_Instructions to follow_
In the material below, find each line with the word "link" and copy it.

_Source material_
<<<<

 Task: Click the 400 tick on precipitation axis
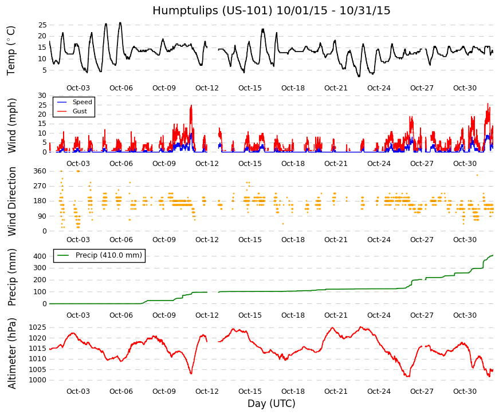click(40, 256)
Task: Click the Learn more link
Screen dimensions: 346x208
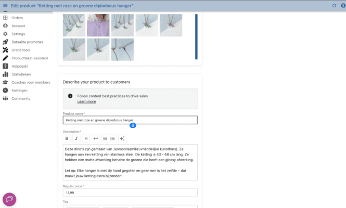Action: tap(86, 101)
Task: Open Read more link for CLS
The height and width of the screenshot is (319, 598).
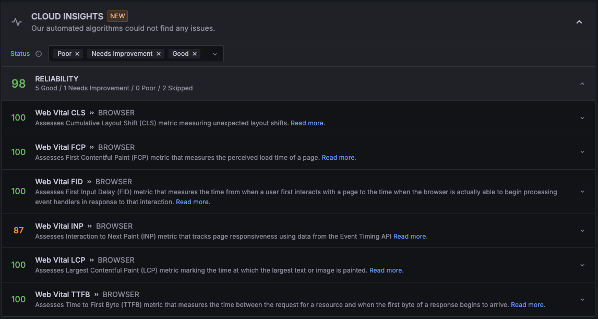Action: (307, 123)
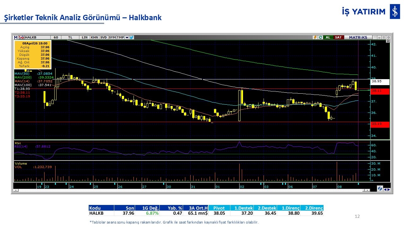Open the chart type icon beside HALKB

click(21, 37)
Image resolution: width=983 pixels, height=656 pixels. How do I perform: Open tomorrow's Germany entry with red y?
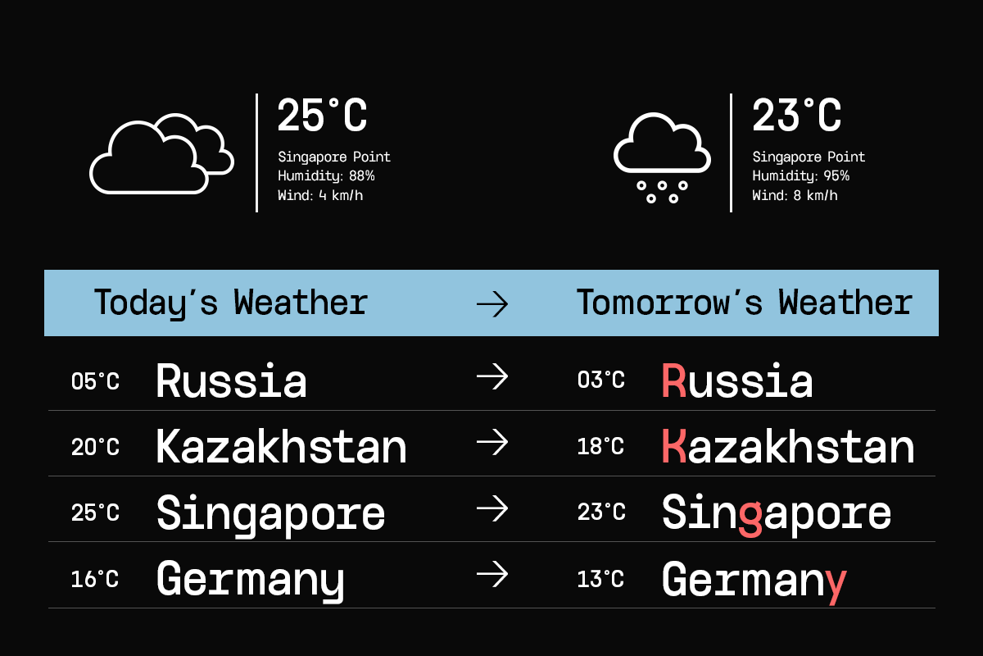click(754, 580)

>>>>

_Answer space_
Task: Click the Learn more link
Task: Open Read more link for CLS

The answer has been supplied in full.